• yıldız tilbe'nin ilk albümünden oldukça güzel bir şarkı..

    söz: yıldız tilbe
    müzik: bülent özdemir

    akarım sonsuza deli sel gibi
    tut çevrele tut gölün olayım
    çarparım ne varsa deli yel gibi
    tut kollarımdan tut ki durayım

    tüm yaşananlar bir bir
    günaha dönüşüyor ah zamanla uğraşma
    sen öyle bela deli sev ki beni
    bütün yasakları yasakla

    her soluğunda baştan ayağa
    çek beni içine orda kalayım

    zaten aşklar hep yalan dolan
    sonu hep sızı hüsran
    geriye kalan ardından
    yalnızlık olsa da sana değer
  • "her soluğunda baştan ayağa çek beni içine orda kalayım" söylenmiş en güzel aşk sözlerinden bir tanesi olsa gerek.
  • sozleriyle, muzigiyle, anlatmak istedigiyle yıldız tilbe'nin simdiye kadar soyledigi en guzel sarkıdır. turk popunun en guzel sarkılarına da ilk on'dan girer.

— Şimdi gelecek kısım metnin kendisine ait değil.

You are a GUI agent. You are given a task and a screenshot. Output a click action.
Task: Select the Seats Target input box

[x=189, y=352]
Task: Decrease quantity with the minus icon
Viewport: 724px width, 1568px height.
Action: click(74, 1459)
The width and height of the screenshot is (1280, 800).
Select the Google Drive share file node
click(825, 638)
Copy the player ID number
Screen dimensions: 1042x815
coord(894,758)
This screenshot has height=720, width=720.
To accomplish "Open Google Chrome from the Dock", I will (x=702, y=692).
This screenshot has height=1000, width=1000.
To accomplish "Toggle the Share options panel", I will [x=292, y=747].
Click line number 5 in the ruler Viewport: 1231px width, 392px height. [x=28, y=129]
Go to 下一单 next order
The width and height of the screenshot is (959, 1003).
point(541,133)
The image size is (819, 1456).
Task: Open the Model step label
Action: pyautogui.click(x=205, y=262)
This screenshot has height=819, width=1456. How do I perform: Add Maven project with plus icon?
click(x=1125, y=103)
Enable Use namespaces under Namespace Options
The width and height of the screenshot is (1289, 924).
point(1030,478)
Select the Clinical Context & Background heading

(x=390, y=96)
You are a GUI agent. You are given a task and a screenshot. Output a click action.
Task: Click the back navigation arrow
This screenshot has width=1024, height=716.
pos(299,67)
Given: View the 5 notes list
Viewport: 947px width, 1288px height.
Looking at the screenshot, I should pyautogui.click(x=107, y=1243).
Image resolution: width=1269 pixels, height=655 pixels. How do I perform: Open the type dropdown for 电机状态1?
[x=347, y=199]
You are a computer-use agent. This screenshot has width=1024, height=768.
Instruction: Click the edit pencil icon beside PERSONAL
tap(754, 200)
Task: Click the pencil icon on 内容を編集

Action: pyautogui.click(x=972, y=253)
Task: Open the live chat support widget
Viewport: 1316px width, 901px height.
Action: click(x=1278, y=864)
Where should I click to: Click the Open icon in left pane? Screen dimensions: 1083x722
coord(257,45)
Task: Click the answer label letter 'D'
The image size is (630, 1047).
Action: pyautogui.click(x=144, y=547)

    "tüm yaşananlar bir bir
    günaha dönüşüyor ah zamanla uğraşma
    sen öyle bela deli sev ki beni
    bütün yasakları yasakla "

    içten, gercekci, acık, asık.
  • geçenlerde radyoda yıllar sonra karşıma çıkmış olan, uzun zamandır dinlemediğimi ve dinlerken sözlerini büyük ölçüde bildiğimi fark ettiğim şarkı. iyi olan kalıcıdır.
  • bülent özdemir'in bestesini vaktiyle ilk önce askin nur yengi almistir. lakin söz yaz(dir)ip sarki haline getirmesi gecikince yemeyenin malini yildiz tilbe yemis, beste layik oldugu sözlere ve girtlaga kavusmus ve bizim de agzimiza bir parmak bal calinmistir. yengi'nin o dönemde piyasaya sürdügü kara cicegim adli albümündeki kivami kacmis alaturka-latin karisimi sound bu sarkinin nasil da bir ucurumun kenarindan döndügünü kanitlar.
  • alkol alinca süpper giden sarkidir bu.. bu da gostermektedir ki cirkin yildiz tilbe yoktur az alkol vardir beybim beybim..
  • bir metropol kadinin agzindan dinleyince gonul iliskilerinde aradigini bulamamis kendini isine gucune adamis birinin de sarkisi olabilir zira zaten asklar hep yalan dolan geriye kalan ardindan yalnizlik olsa da buna deger.
  • yildiz tilbe'nin gözlerini kisa kisa haykirip saclarini stüdyo vantilatörünün rüzgarina saldigi, urt'nin koca doksanlari gecirdigi beyaz zeminli stüdyoda cekilmis, zamaninin en ucuz islerinden olan bir klibi vardi. tüm hesapliligina ragmen tilbe'nin en güzel göründügü, yüzüne daha sonra yapisacak olan asimetrinin henüz tesrif etmedigi zamanlardan kalma görüntüler silsilesi. tilbe'yi ambalajlayip pazarlamaktan sorumlu sahislarin daha sonra gülüm albümünün kartonetinde de uyguladiklari beyaz fonla bütünlesen kirec yüz numarasindan da kaynaklaniyor olabilir bu.
    http://youtube.com/watch?v=xlr0cmegcyc
  • yıldız tilbe'nin sözlerindeki ifadeleriyle örtüşürcesine deli yel / deli sel gibi söylediği, o duyguyu verdiği, aşka değil ama sana değer veriyoruma getirdiği şarkıdır. sen öyle bela, deli sev ki beni; bütün yasakları yasakla demiştir. aşkı reddedip deli gibi aşık olma paradoksunu içinde barındıran sözleri olsa da, arada bir dinlenerek insanın içinde bastırdığı duyguların nerede şahlandığını görerek, netlik kazanmasına sebep verir kimi zaman.
  • şimdi yıllar sonra tekrar dinleyince edindiğim naçizane fikir: melodinin akılda kalıcı, sözlerin, vokalin, flamenko gitarın şahane olduğu, ama arkadaki o yapay, değişmez org ritminin dinleme keyfini biraz kaçırdığı şarkı. ah ah, kıçıkırık org sample'ları kullanılacağına iskender paydaş gibi düzgün bir bateristle kaydedilseymiş keşke..
    yine de aynı dönemdeki çok daha rezil prodüksiyonları düşününce buna da şükür dememiz gerek sanırım.